Radical Enlightenment

The way we see the world is radically different from our medieval forebears. How was this transition made? How did we exchange organised superstition for a science of the world based on evidence, experimentation, prediction and control? Jonathan Israel (https://en.wikipedia.org/wiki/Jonathan_Israel) here offers a magisterial study of what became known as ‘The Enlightenment’ (https://plato.stanford.edu/entries/enlightenment/).

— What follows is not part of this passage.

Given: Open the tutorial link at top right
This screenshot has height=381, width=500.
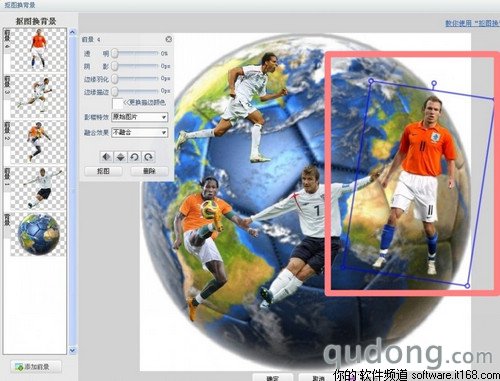Looking at the screenshot, I should (473, 23).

Israel lauds the Enlightenment as the period when Europe shifted from being a culture ‘based on a largely shared core of faith, tradition and authority’ to one in which ‘everything, no matter how fundamental or deeply rooted, was questioned in the light of philosophical reason’ and in which ‘theology’s age-old hegemony’ was overthrown.  His central thesis is that there were two Enlightenments. The mainstream Enlightenment of Kant, Locke, Voltaire and Hume is the one of which we know. But it was the ‘Radical Enlightenment’, shaped by lesser-known figures such as d’Holbach, Diderot, Condorcet and, in particular, the Dutch philosopher Baruch Spinoza, that provided the Enlightenment’s heart and soul. The two divide on the question of whether reason reigns supreme in human affairs, as the radicals insisted, or whether reason had to be limited by faith and tradition – the view of the mainstream. The mainstream’s intellectual timidity constrained its critique of old social forms and beliefs. By contrast, the Radical Enlightenment ‘rejected all compromise with the past and sought to sweep away existing structures entirely’. In Israel’s view, what he calls the ‘package of basic values’ that defines modernity – toleration, personal freedom, democracy, racial equality, sexual emancipation and the universal right to knowledge – derives principally from the claims of the Radical Enlightenment.

In the last few years when obscurantism, lies, ‘fake news’, ‘alternative facts’, and violent religious fanatics have come to the fore, a reminder of how we got to science and modernity is well worth reading. This is as rich and stimulating a book on the subject as you could hope to read.

Complement this with Anthony Grayling’s book  The Age of Genius: The Seventeenth Century and the Birth of the Modern Mind (2016) (https://www.amazon.co.uk/Age-Genius-Seventeenth-Century-Modern/dp/0747599424/ref=tmm_hrd_swatch_0?_encoding=UTF8&qid=1516118792&sr=8-1)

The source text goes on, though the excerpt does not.